Yao, Yisha. Estimation and inference in high-dimensional models and algorithms for statistical learning. Retrieved from https://doi.org/doi:10.7282/t3-ebmk-7k70
DescriptionThis thesis presents three projects, including adaptive estimation in high-dimensional additive models with multi-resolution group Lasso, construction of confidence intervals for the signals in sparse phase retrieval, and extension of the AMP algorithm to general Gaussian designs. The first two projects address the estimation and inference in high-dimensional models, respectively. The third project is about algorithm design for the compressed sensing problem. In the first project, we propose a multi-resolution group Lasso method in a unified approach for regularized estimation in high-dimensional additive models. This method simultaneously achieve or improve existing error bounds and provide new ones without the knowledge of the level of sparsity or the degree of smoothness of the unknown functions. Another contribution of this project is that we established the empirical groupwise compatibility condition based on its theoretical version under nearly optimal sample size requirement. And the empirical groupwise compatibility condition facilitates theoretical analysis in the random design setting. In the second project, we provide a general methodology to draw statistical inferences on targeted parameters in sparse phase retrieval. The target parameters can be individual signal coordinates (βk's) or linear combinations of them. Given an initial estimator for the targeting parameter, we can modify it with some bias-correction procedure to achieve parametric convergence rate and asymptotic normality. The initial estimator could be generated by some existing algorithms for sparse phase retrieval.

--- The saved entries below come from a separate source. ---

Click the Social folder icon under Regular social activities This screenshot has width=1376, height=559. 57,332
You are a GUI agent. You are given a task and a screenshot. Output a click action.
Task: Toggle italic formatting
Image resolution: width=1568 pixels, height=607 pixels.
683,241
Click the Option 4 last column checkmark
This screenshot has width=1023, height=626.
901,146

Consequently, the confidence intervals and hypothesis testing procedures can be constructed based on this de-biased estimator. We focus on constructing confidence intervals in this work, while the idea extends naturally to hypothesis testing procedures.

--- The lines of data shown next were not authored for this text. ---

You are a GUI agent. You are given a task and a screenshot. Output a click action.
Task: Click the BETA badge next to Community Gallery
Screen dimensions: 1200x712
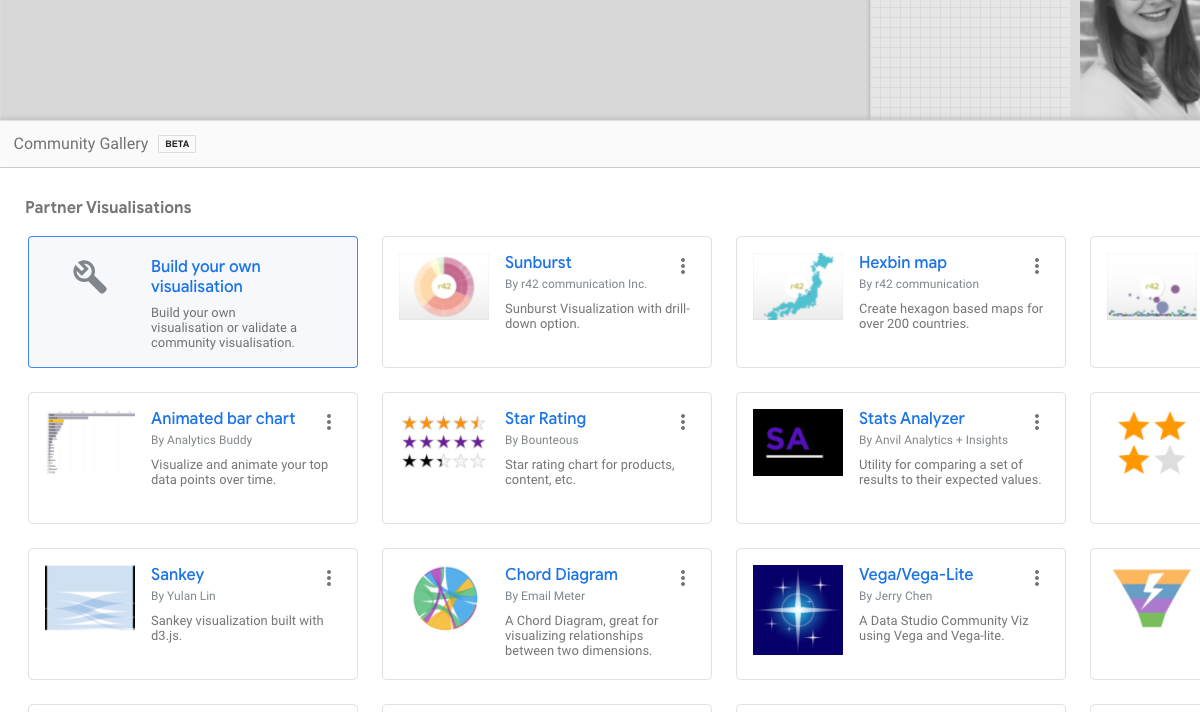[x=177, y=144]
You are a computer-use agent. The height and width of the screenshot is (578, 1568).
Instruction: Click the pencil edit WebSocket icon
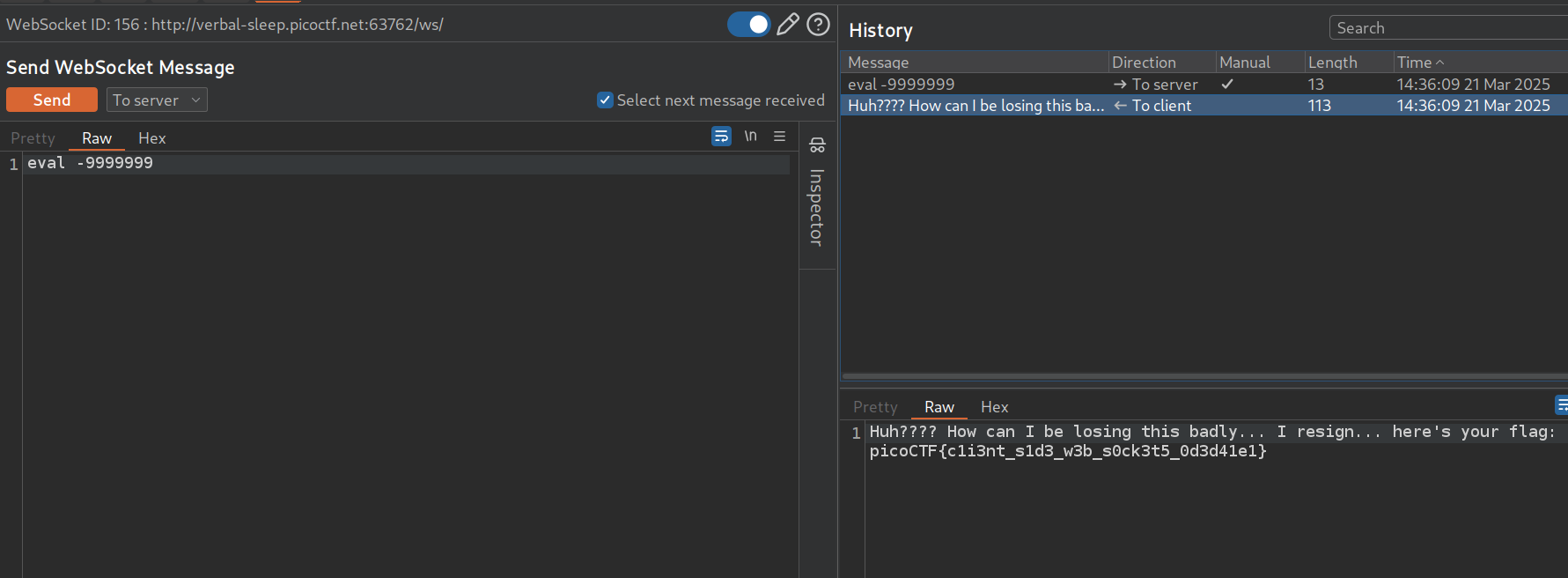tap(788, 24)
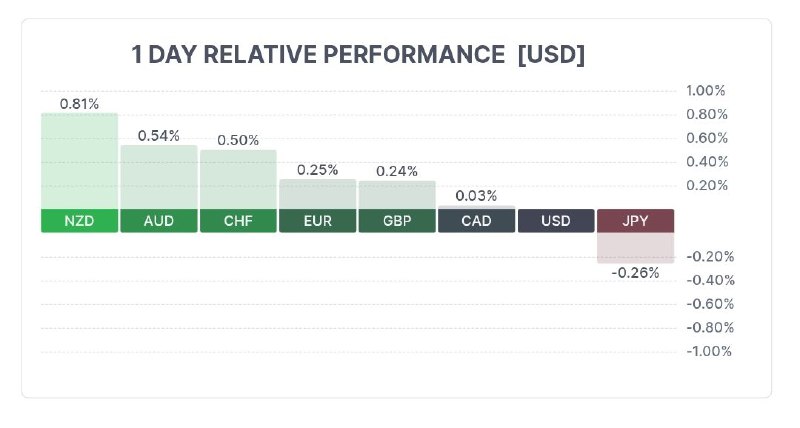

Under some mild assumptions on the signal and sample size, theoretical guarantees are established for the proposed method. These assumptions are mild in the sense that they allow the dimension to exceed the sample size and many non-zero small coordinates. Furthermore, theoretical analysis reveals that the de-biased estimators for individual coordinates have uniformly bounded variance, and hence simultaneous interval estimation is justified. Numerical simulations in a wide range of settings support our theoretical results. In the third project, we develop an AMP algorithm for compressed sensing with correlated Gaussian designs. The Approximated Message Passing (AMP) algorithm is originally designed to solve the compressed sensing or sparse signal recovery problem with standard Gaussian designs. It is much faster than the existing convex procedures while achieves a comparable sparsity-undersampling tradeoff. However, the original AMP algorithm relies heavily on the independence among the covariates. Moreover, implementing the original AMP algorithm requires the knowledge of the empirical distribution of the true signal, which is unrealistic in most applications. We modify the original AMP algorithm so that it applies to general Gaussian designs under mild regularization conditions on the population covariance matrix. Furthermore, the modified AMP does not require knowledge of the empirical distribution of the true signal. Some heuristic theoretical analysis is provided and numerical simulation exhibits desirable properties of the modified AMP algorithm.